Another example would be the relationship between the Marquise de Merteuil and
the Vicomte de Valmont in Dangerous Liaisons.

------
yalimgerger
Thanks everyone for the great comments. I kinda wish that you wrote these
comments to the discussions under the blog so that every reader can benefit
from it. As it is, the comments are scattered throughout the social networking
universe. :-)

I am not surprised that some of you find this argument ridiculous. It is meant
to be that way. Most of us here at Hacker News are software developers. We all
have a tendency to overengineer unimportant details in life. :-). An engineer
commented that even the Circles were not good enough for him. And he was
right. He was pushing circles up to its limits and unless Google implemented
Cylinders there was no way of pleasing him.

However, all this opposition proves my point: Grouping friends and posting
accordingly is a rather advanced feature that does not solve a problem for the
ordinary user, because the problem does not exist in the first place.

Most people don't even realize that what they post might only be relevant to
some of their friends, because most people are vain. And if their friends post
an item in Facebook that they don't care, they simply ignore it blissfully and
go about their day.

This is just fine for most people. :-)

------
Hyena
I think our grouping of friends is generally suppressed in our thinking. We
have fine-grained distinctions among our friends, but we generally don't see
it that way because they're not important re _friendship_.

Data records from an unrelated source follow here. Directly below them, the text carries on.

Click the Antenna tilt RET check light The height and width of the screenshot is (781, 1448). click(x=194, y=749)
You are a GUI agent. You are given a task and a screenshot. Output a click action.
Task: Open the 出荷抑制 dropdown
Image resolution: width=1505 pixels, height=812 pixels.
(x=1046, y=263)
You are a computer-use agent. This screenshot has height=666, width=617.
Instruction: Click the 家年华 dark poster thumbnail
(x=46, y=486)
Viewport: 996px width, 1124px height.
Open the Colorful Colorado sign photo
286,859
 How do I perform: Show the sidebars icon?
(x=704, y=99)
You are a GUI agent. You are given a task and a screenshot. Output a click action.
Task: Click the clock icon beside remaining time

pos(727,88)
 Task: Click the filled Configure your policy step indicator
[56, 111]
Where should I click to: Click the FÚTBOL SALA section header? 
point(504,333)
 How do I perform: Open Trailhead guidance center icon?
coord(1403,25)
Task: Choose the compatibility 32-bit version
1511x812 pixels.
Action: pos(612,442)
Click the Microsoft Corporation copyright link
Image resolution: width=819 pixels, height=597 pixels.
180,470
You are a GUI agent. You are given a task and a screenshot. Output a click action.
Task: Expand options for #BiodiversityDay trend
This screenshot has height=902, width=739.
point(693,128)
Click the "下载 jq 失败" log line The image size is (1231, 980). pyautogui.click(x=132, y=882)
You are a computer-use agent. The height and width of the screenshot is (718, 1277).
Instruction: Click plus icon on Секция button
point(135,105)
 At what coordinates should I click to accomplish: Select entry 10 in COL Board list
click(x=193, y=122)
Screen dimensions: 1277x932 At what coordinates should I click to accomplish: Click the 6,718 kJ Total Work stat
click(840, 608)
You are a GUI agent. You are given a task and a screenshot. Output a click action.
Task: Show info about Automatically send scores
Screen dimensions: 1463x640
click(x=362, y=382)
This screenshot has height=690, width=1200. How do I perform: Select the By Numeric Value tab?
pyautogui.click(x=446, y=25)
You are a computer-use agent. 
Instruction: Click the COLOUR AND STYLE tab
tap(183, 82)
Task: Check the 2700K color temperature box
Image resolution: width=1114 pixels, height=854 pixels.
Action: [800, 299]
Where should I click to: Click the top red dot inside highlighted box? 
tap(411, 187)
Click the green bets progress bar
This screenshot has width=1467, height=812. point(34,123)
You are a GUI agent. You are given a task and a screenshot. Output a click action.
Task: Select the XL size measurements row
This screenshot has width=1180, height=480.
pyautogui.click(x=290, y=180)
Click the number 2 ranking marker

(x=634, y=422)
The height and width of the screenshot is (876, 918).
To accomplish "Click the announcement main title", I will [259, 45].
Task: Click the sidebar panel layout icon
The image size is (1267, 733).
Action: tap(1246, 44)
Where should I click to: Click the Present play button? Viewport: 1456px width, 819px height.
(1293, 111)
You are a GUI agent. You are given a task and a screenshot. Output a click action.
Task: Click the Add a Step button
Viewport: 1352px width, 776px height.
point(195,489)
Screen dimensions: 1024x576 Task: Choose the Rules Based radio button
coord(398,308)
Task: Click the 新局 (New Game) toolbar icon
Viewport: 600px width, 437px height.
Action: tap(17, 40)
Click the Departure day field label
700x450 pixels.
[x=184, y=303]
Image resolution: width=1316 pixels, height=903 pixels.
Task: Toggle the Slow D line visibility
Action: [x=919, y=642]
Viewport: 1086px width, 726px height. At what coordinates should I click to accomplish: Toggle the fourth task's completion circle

Instead, we have different conversations with different friends. While this is
normally private, that's only because of how we're interacting--in person,
over chat, etc.--and not because of any desire to keep it secret. A social
media site has analogs to a more general meet-up or party in that our
conversations are often _on the side_ : we're not talking to everyone but we
don't mind people listening in.

The article's critique wouldn't have much intuitive appeal if it was possible
to create "open" circles where conversations wouldn't appear in public, but a
user who wished to see them could listen in and possibly comment, signaling
their interest in joining that group.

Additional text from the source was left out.